▶ What is being asked
Give everything from the first of the items down to the line containing "I will coord(490,176)." again with "GUI agent" renamed to "screen agent" and nothing else changed.

[Recorded data]
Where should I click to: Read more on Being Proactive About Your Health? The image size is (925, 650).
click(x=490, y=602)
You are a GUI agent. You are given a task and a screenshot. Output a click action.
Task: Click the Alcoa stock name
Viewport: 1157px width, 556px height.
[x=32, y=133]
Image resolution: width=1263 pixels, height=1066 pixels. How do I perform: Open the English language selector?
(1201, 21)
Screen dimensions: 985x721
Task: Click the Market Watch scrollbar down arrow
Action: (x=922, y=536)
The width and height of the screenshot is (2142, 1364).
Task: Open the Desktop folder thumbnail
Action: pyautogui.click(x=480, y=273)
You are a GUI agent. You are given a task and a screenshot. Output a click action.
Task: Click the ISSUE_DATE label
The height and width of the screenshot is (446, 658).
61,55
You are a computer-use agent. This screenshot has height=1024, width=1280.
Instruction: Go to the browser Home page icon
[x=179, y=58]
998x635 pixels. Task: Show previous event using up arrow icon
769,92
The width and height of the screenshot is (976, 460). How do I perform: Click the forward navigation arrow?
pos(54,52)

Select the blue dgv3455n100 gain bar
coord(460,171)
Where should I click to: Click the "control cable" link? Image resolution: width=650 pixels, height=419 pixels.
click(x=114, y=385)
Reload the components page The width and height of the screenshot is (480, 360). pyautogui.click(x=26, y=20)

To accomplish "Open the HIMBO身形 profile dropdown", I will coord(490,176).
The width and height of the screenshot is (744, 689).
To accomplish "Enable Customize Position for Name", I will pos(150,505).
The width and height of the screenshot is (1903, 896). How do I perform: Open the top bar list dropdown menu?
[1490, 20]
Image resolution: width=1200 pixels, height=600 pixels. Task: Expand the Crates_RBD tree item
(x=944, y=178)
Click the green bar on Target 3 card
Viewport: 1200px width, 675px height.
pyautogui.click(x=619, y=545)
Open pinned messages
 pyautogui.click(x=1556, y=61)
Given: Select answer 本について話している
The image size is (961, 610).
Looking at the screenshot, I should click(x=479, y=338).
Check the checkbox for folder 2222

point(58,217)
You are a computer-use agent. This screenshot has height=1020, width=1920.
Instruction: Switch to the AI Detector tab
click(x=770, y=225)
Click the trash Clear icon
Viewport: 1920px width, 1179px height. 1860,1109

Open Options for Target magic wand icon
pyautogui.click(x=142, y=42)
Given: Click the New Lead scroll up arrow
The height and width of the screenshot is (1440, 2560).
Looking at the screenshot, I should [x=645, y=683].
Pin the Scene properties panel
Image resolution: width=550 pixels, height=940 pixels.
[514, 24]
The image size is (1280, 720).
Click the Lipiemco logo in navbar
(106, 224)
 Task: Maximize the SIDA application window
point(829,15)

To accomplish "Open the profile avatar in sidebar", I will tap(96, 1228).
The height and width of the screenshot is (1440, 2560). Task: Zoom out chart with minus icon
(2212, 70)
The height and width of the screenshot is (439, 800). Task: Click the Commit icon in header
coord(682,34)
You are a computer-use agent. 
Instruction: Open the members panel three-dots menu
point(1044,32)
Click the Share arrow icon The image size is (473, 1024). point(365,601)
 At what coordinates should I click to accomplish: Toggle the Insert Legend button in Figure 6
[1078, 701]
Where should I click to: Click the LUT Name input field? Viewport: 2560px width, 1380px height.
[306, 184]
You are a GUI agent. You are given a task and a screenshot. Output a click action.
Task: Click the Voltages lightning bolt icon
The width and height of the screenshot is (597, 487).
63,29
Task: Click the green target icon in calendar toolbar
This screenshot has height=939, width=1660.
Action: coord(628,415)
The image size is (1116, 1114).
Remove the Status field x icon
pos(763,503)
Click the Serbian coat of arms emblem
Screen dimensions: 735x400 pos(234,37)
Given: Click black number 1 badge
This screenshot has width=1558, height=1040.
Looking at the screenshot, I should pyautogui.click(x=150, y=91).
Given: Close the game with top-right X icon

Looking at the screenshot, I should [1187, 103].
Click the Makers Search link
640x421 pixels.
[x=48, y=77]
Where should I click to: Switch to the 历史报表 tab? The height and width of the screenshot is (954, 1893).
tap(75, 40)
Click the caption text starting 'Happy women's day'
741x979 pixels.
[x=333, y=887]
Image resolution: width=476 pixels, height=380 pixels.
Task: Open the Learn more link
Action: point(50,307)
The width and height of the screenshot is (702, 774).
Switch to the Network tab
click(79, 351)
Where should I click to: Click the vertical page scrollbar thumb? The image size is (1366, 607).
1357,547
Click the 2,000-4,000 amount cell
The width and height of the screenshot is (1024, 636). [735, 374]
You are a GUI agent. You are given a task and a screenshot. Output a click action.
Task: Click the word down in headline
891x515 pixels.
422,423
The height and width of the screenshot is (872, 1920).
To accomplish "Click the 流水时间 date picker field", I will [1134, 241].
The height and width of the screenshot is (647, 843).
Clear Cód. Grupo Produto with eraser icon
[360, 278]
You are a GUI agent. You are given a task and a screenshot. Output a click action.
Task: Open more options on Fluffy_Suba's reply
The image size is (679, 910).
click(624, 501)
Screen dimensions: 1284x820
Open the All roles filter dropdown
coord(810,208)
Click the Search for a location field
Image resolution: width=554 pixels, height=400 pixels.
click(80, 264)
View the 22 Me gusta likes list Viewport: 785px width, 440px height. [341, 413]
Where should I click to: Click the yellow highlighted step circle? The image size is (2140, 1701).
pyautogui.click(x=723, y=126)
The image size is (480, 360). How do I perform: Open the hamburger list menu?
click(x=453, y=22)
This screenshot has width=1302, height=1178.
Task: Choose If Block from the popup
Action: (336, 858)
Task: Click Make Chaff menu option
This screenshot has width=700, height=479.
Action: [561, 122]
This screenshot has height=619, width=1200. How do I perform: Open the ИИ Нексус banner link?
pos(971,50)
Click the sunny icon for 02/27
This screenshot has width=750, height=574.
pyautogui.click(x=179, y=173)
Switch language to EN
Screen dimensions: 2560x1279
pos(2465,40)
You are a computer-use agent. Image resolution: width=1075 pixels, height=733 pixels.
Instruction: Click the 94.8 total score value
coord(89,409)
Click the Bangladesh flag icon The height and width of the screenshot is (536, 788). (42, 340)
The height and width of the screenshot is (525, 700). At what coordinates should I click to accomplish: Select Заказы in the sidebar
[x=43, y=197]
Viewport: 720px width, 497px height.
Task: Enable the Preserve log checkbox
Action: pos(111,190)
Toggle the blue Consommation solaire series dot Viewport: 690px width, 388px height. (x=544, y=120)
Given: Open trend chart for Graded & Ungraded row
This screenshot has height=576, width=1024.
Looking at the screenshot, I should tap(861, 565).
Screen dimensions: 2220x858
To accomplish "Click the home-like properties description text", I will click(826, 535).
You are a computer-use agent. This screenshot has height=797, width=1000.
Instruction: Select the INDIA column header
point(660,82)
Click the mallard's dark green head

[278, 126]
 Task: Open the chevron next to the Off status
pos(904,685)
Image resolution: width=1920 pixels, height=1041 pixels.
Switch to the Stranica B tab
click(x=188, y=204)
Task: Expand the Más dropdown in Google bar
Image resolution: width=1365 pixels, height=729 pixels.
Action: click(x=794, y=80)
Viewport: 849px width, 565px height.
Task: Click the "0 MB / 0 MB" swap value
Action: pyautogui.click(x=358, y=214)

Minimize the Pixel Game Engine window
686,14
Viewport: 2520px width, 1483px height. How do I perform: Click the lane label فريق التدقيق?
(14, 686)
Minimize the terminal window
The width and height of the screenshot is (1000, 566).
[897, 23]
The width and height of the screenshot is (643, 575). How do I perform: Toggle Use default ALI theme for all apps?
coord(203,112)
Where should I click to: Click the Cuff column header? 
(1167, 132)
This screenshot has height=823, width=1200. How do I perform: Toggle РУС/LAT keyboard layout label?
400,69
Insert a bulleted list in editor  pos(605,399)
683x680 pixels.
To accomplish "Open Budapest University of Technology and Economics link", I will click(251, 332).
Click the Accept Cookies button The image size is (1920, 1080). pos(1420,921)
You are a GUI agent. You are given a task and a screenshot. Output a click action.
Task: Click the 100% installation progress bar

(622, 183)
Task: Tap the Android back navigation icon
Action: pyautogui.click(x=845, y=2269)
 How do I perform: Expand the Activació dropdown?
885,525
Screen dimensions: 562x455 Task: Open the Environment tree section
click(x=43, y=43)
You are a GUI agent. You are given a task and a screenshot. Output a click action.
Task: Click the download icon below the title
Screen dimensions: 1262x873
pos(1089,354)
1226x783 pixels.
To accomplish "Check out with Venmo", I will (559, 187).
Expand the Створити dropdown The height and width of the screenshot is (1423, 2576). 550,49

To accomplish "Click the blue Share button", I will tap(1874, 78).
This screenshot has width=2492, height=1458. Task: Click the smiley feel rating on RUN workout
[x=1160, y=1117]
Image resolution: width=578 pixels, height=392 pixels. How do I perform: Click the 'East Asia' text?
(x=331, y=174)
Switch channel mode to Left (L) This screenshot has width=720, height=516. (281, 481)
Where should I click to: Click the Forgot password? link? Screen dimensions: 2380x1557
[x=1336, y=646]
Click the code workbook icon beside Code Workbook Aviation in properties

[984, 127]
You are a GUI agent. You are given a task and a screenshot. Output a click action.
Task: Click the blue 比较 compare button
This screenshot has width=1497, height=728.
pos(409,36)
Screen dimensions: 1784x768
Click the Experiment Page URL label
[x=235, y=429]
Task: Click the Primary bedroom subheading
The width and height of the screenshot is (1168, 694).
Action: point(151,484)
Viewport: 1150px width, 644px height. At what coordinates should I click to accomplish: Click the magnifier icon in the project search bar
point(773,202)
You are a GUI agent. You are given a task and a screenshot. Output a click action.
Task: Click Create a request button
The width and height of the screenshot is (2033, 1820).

▶ Exercise response
Where should I click to: Read more on Being Proactive About Your Health? The image size is (925, 650).
click(x=490, y=602)
You are a screen agent. You are given a task and a screenshot. Output a click action.
Task: Click the Alcoa stock name
Viewport: 1157px width, 556px height.
[x=32, y=133]
Image resolution: width=1263 pixels, height=1066 pixels. How do I perform: Open the English language selector?
(1201, 21)
Screen dimensions: 985x721
Task: Click the Market Watch scrollbar down arrow
Action: (x=922, y=536)
The width and height of the screenshot is (2142, 1364).
Task: Open the Desktop folder thumbnail
Action: pyautogui.click(x=480, y=273)
You are a screen agent. You are given a task and a screenshot. Output a click action.
Task: Click the ISSUE_DATE label
The height and width of the screenshot is (446, 658).
61,55
You are a computer-use agent. This screenshot has height=1024, width=1280.
Instruction: Go to the browser Home page icon
[x=179, y=58]
998x635 pixels. Task: Show previous event using up arrow icon
769,92
The width and height of the screenshot is (976, 460). How do I perform: Click the forward navigation arrow?
pos(54,52)

Select the blue dgv3455n100 gain bar
coord(460,171)
Where should I click to: Click the "control cable" link? Image resolution: width=650 pixels, height=419 pixels.
click(x=114, y=385)
Reload the components page The width and height of the screenshot is (480, 360). pyautogui.click(x=26, y=20)

To accomplish "Open the HIMBO身形 profile dropdown", I will coord(490,176).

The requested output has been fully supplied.